=== WORK ITEM ===
Set down, exactly as written, every line from the top of the records below to the line containing "685x358 pixels.", both ends included, and no others.

=== AVAILABLE DATA ===
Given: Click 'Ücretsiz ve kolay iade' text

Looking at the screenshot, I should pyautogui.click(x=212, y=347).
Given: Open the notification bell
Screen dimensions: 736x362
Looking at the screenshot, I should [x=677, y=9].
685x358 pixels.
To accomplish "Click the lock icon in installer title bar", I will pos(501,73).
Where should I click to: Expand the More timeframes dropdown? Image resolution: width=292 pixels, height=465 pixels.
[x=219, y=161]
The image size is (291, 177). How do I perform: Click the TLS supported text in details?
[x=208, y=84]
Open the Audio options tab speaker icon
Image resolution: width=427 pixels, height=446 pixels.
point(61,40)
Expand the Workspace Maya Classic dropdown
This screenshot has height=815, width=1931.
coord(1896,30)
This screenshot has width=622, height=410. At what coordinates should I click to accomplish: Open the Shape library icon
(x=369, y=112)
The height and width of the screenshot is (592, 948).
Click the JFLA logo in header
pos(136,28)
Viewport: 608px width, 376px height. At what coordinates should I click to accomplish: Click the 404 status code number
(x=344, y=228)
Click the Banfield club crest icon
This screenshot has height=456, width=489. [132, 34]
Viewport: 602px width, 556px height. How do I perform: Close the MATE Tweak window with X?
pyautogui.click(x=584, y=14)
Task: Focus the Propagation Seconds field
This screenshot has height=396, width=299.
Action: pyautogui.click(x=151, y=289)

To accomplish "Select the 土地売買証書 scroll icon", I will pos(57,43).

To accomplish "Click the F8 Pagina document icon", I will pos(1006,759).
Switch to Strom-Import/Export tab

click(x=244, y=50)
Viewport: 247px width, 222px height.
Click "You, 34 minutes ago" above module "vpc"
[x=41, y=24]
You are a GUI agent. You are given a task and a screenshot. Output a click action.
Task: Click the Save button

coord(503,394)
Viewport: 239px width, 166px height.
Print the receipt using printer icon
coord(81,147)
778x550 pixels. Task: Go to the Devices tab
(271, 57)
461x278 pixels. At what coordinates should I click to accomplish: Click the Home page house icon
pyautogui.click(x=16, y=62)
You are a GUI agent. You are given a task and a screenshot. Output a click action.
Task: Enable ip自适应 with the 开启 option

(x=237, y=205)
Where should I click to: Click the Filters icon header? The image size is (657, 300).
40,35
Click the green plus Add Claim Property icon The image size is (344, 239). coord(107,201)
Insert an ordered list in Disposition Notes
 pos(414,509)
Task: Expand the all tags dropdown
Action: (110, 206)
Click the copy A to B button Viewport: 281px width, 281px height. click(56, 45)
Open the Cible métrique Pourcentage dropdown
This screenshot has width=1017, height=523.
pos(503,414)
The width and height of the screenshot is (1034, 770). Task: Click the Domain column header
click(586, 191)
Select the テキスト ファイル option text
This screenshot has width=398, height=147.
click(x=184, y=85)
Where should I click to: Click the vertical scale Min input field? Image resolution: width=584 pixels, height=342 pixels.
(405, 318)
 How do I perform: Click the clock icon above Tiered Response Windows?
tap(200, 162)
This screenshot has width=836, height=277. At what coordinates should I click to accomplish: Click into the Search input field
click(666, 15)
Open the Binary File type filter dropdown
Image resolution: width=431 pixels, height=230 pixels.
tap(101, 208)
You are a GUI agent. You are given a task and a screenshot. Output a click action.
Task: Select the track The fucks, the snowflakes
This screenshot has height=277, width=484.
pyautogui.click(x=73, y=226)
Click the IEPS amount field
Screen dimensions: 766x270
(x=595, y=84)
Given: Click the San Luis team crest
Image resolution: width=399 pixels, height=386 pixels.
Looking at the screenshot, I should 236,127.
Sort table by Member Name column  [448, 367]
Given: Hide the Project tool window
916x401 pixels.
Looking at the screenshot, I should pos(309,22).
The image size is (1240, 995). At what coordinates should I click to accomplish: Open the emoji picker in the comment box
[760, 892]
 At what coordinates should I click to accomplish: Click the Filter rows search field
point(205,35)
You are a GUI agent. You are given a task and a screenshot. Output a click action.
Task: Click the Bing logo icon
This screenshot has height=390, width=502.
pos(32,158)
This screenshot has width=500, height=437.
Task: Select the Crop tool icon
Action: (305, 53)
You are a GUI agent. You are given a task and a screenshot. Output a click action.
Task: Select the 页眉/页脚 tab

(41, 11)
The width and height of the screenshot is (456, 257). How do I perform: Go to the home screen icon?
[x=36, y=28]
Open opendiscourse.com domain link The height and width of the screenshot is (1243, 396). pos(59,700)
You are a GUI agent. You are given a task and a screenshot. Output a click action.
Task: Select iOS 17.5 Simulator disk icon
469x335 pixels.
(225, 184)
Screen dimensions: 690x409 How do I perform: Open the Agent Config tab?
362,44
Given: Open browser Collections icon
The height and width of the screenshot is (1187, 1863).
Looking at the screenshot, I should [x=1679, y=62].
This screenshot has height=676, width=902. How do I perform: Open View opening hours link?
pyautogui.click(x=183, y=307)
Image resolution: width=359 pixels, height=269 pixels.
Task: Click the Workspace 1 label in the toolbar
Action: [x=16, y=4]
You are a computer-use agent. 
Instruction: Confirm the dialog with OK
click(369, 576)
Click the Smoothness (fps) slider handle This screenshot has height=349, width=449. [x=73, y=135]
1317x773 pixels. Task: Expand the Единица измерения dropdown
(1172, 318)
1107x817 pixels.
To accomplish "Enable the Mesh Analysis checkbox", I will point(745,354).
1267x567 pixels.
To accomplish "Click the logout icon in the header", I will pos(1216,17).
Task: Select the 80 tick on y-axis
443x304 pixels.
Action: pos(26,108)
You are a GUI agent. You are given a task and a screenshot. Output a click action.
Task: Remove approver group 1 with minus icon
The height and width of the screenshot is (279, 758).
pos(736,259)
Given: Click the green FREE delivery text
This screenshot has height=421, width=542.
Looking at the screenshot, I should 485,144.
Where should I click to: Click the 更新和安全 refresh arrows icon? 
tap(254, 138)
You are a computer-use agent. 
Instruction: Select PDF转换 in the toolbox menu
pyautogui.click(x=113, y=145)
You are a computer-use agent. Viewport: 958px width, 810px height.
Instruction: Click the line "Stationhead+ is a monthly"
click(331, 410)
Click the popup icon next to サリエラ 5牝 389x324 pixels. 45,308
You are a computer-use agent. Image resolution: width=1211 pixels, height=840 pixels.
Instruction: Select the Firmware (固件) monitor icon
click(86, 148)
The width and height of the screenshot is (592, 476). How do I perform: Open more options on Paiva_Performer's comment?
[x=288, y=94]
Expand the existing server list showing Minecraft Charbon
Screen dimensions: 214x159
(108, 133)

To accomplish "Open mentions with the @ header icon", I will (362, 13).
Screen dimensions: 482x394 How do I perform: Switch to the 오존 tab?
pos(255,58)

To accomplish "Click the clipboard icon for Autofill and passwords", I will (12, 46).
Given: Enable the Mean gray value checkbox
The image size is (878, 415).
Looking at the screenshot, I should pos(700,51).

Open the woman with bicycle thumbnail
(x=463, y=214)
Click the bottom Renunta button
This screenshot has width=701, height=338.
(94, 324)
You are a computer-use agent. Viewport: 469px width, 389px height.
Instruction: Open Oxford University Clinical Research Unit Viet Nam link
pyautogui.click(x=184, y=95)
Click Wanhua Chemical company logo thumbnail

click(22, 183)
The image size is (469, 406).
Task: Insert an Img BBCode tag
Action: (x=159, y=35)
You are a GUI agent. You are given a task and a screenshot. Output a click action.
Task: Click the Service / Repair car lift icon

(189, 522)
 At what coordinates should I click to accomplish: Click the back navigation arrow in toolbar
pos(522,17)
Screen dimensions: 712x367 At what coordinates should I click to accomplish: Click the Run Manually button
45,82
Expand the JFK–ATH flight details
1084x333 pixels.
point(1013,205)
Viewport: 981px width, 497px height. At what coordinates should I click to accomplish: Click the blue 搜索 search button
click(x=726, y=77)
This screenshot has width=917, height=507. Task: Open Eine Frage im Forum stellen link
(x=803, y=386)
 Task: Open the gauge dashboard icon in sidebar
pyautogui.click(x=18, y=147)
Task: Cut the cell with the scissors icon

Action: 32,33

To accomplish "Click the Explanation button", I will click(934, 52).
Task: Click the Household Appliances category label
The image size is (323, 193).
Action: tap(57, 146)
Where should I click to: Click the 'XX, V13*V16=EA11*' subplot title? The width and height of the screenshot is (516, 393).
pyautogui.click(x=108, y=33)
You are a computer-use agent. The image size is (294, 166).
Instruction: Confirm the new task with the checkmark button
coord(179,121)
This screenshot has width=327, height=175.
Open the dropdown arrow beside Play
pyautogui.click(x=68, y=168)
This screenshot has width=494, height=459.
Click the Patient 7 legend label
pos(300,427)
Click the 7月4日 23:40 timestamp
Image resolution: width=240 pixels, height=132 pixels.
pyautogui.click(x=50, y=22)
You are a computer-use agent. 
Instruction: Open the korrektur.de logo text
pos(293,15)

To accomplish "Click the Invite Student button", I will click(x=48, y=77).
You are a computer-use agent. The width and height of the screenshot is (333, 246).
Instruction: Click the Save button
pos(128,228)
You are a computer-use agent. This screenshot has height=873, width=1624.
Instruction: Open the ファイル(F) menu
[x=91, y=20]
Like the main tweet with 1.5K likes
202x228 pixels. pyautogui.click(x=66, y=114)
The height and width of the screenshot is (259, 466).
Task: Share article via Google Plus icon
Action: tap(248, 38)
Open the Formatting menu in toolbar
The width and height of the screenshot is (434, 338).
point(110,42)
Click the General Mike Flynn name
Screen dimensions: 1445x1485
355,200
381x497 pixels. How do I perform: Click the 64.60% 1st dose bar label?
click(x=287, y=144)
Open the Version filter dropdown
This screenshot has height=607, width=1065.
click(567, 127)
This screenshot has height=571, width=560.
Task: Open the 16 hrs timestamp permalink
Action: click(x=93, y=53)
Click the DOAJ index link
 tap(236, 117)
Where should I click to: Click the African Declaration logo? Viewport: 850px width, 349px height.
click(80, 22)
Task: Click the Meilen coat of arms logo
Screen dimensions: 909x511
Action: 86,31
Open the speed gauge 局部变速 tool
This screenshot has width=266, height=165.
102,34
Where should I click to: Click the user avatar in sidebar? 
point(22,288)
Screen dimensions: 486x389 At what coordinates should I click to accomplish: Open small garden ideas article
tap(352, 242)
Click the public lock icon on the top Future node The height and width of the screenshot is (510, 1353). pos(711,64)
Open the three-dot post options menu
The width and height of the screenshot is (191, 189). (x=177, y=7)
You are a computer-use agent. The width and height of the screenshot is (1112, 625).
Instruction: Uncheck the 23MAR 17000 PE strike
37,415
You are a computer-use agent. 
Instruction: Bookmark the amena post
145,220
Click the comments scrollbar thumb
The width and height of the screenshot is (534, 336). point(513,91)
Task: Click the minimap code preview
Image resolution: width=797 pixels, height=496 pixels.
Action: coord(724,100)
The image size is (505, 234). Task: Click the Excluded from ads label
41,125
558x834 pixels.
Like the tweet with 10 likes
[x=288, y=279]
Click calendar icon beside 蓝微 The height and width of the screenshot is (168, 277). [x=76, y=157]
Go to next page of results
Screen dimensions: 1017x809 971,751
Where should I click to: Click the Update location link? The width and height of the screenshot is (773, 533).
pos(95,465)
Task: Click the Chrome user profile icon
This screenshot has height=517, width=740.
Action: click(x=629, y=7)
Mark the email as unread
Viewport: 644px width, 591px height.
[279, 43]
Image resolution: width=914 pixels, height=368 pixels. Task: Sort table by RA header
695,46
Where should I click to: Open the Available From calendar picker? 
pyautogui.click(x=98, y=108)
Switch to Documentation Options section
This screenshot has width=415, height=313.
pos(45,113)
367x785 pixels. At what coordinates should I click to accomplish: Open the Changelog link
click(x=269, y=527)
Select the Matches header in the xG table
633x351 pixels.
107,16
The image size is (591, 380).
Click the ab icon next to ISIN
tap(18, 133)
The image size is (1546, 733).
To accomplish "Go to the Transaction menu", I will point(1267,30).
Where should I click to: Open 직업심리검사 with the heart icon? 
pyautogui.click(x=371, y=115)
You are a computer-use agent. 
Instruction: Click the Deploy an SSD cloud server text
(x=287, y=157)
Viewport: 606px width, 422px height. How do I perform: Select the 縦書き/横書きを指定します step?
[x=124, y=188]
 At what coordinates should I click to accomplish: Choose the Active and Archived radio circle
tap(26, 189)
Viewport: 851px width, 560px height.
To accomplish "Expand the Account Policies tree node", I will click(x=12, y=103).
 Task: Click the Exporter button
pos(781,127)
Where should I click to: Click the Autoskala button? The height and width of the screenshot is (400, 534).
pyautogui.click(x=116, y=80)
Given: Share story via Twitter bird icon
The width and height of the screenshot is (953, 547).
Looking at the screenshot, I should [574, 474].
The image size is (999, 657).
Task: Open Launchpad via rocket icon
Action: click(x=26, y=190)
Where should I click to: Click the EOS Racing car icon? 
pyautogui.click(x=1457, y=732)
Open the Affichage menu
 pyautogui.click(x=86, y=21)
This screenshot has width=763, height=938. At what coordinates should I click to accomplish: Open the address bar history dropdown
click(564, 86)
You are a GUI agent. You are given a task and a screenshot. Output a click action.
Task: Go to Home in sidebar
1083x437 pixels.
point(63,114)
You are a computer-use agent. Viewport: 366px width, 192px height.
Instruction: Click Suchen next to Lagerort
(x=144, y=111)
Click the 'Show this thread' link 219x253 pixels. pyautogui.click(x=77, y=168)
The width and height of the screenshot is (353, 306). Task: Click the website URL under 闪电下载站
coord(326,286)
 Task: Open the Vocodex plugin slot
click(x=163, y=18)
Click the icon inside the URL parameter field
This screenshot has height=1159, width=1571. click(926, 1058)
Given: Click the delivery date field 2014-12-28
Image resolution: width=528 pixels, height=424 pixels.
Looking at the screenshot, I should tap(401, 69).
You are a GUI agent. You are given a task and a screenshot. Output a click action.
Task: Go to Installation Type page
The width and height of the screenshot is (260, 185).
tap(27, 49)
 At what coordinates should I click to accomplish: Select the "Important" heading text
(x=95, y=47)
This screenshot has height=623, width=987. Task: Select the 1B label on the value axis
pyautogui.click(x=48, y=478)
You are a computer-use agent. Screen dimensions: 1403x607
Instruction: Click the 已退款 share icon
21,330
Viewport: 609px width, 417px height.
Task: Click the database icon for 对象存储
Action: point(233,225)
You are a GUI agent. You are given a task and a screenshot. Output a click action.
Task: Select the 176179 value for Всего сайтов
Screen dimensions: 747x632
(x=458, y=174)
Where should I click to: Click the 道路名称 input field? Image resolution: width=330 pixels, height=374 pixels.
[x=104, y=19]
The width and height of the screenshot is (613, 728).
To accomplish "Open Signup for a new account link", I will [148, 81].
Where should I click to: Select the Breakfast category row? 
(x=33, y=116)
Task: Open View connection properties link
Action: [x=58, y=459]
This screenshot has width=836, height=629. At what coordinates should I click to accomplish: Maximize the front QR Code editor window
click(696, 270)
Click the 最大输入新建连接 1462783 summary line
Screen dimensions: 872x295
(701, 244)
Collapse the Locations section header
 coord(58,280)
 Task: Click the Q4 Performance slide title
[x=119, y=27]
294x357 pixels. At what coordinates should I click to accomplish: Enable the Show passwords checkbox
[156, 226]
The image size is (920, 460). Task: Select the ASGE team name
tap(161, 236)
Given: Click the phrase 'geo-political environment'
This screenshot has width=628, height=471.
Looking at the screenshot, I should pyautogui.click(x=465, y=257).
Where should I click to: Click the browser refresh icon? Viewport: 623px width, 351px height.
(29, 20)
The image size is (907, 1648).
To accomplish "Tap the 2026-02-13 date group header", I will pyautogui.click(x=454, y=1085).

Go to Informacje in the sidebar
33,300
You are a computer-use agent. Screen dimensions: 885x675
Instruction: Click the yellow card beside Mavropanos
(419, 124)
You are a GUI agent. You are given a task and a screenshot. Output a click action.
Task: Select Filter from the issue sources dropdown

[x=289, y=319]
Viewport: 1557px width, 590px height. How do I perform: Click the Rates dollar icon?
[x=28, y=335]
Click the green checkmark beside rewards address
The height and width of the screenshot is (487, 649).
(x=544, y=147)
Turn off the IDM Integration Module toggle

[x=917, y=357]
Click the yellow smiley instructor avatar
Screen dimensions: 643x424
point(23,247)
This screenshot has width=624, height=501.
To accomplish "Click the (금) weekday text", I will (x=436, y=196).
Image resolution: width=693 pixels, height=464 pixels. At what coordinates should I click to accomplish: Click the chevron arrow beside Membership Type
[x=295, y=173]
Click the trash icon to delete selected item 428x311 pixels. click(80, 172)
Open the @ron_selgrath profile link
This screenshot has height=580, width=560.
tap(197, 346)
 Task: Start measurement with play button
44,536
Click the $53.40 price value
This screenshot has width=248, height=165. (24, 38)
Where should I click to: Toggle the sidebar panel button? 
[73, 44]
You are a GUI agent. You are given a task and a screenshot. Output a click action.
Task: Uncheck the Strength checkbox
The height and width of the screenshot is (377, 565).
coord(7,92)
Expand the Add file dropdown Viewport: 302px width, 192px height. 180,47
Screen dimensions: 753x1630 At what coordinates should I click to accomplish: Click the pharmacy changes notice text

=== ANSWER SPACE ===
Given: Click 'Ücretsiz ve kolay iade' text

Looking at the screenshot, I should pyautogui.click(x=212, y=347).
Given: Open the notification bell
Screen dimensions: 736x362
Looking at the screenshot, I should [x=677, y=9].
685x358 pixels.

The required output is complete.